V2V Communication using Free Space Optics
Another project I’m really proud of, where I combined the principles of Optical Communication and Networking to develop a Vehicle-to-Vehicle (V2V) communication system using optics as the communication medium. I designed an error-resilient communication protocol from scratch and successfully demonstrated the transmission of vehicle lane changes, braking, and speed information to another vehicle through a free-space optics medium. #V2V #Networking #FSO
Project developed as part of the coursework ECE4005 – Optical Communication Network in my undergrad.
Working
Hardware Setup
Transmitter End
Receiver End
Working
- At the Transmitter, It takes the input of speed/lane/brake information from the keypad and converts that into frame of bits and sends using LASER.

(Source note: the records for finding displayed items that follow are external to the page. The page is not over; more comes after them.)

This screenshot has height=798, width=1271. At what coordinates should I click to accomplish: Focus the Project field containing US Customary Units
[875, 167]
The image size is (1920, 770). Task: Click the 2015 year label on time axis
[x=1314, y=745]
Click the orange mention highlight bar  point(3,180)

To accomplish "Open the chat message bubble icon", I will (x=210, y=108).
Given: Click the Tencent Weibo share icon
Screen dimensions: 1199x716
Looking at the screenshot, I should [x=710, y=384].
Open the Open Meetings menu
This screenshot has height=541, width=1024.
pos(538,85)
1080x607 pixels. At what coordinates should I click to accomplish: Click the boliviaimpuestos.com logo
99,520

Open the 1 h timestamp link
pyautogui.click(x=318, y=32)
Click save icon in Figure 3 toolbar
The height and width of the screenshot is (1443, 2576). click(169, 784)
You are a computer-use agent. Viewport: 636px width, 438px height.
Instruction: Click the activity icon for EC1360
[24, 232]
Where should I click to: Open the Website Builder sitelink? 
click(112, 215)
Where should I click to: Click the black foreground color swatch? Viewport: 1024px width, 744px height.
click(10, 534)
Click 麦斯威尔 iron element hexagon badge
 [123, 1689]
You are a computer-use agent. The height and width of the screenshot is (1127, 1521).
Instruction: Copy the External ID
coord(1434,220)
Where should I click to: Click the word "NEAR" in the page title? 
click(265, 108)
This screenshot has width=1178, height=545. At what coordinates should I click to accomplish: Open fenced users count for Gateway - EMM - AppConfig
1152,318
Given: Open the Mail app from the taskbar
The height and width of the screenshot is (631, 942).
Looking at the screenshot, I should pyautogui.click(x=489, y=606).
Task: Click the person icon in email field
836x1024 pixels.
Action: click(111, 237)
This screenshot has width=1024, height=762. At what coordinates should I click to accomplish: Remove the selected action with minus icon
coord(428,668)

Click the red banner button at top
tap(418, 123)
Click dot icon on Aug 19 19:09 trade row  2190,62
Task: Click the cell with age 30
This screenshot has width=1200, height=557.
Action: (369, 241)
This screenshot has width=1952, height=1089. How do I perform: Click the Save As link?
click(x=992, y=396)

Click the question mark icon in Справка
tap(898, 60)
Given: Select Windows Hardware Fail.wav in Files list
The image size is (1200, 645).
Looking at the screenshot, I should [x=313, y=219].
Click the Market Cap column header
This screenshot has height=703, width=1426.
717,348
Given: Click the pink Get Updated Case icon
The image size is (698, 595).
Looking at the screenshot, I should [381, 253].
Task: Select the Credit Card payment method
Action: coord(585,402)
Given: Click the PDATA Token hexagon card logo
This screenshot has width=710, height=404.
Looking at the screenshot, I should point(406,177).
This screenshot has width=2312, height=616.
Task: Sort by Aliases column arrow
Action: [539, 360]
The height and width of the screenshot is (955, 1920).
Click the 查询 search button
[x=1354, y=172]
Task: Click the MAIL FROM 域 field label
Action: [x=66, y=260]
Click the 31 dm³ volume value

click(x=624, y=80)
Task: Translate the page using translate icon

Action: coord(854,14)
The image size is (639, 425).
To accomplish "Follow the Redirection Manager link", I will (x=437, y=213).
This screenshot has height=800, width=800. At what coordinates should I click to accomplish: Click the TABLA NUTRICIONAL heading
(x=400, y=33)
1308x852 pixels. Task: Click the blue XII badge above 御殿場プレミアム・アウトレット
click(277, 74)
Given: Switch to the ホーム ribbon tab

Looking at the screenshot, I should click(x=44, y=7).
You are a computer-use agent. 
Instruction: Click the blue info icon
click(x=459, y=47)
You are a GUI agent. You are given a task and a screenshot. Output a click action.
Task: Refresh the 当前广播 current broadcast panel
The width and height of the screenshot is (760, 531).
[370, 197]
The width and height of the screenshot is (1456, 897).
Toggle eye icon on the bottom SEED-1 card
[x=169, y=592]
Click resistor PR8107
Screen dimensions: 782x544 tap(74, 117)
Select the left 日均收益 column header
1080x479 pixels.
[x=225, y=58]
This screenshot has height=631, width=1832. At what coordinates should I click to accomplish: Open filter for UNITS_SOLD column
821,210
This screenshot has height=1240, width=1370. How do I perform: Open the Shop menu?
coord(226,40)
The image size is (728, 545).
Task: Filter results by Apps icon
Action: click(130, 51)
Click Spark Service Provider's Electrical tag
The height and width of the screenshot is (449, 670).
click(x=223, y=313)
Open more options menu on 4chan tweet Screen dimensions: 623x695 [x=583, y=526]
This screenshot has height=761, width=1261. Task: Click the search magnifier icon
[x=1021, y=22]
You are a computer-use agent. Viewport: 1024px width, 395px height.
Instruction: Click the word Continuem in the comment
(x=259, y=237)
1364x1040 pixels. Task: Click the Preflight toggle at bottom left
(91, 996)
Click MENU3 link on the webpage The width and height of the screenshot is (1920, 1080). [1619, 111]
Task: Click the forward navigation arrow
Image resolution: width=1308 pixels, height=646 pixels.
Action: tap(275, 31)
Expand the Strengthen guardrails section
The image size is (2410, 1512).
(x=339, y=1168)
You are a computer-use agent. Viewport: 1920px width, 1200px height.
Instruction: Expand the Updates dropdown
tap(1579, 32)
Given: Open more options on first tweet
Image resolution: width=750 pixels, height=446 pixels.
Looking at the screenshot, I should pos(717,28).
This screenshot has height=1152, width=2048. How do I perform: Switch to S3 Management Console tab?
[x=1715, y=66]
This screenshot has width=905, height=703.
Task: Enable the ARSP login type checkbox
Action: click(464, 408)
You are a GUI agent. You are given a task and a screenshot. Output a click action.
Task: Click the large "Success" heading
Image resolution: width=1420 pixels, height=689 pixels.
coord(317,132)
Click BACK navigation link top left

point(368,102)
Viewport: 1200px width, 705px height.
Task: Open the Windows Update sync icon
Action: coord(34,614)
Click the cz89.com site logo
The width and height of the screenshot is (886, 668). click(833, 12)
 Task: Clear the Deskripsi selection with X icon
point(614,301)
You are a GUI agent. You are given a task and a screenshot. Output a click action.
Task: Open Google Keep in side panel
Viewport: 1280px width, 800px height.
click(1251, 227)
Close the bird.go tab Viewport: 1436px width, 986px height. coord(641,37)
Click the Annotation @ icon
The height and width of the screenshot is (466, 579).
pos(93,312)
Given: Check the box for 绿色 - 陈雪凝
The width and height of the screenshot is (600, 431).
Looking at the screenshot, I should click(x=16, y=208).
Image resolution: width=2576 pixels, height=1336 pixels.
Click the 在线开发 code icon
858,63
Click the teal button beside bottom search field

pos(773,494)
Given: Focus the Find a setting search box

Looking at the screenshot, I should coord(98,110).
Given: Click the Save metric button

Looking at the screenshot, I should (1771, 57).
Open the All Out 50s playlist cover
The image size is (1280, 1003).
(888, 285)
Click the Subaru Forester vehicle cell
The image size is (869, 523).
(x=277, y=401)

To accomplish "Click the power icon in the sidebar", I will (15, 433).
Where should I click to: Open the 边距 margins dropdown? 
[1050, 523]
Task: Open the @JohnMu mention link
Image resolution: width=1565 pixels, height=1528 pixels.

- At Receiver, a LDR detects the light and based on the intensity it determines 1/0 and reforms the frame bits into meaningful info. Once this is done it sends the ACK.
- At transmitter, it waits for a ACK for certain timeout period, if not received it retransmits again. During this transmission if the RX misses any bits, it can dynamically adjust the reception to the next incoming frame based on the header and trailer information.
Frame The frame is 17 bits long and the data bits are 9 bits long.
The dataword length is chosen based on the information transmitted range.
- Lane change - 1 bits (Left/Right)
- Braking - 1 bit (1/0)
- Speed - 7 bit (MAX_SPEED = 127)
Synchronization
We implemented a header/trailer system with bit stuffing. Due to this additional feature the frames which are partially missed by the receiver, can be received again without much re transmission. Header - 1011 , trailer - 1010.
The system follows Stop and Wait protocol. The sender waits for a ACK from the receiver after each frame, if not received, transmitter sends the frame again. Right now the timeout period for acknowledgement is 1.5sec at the transmitter end.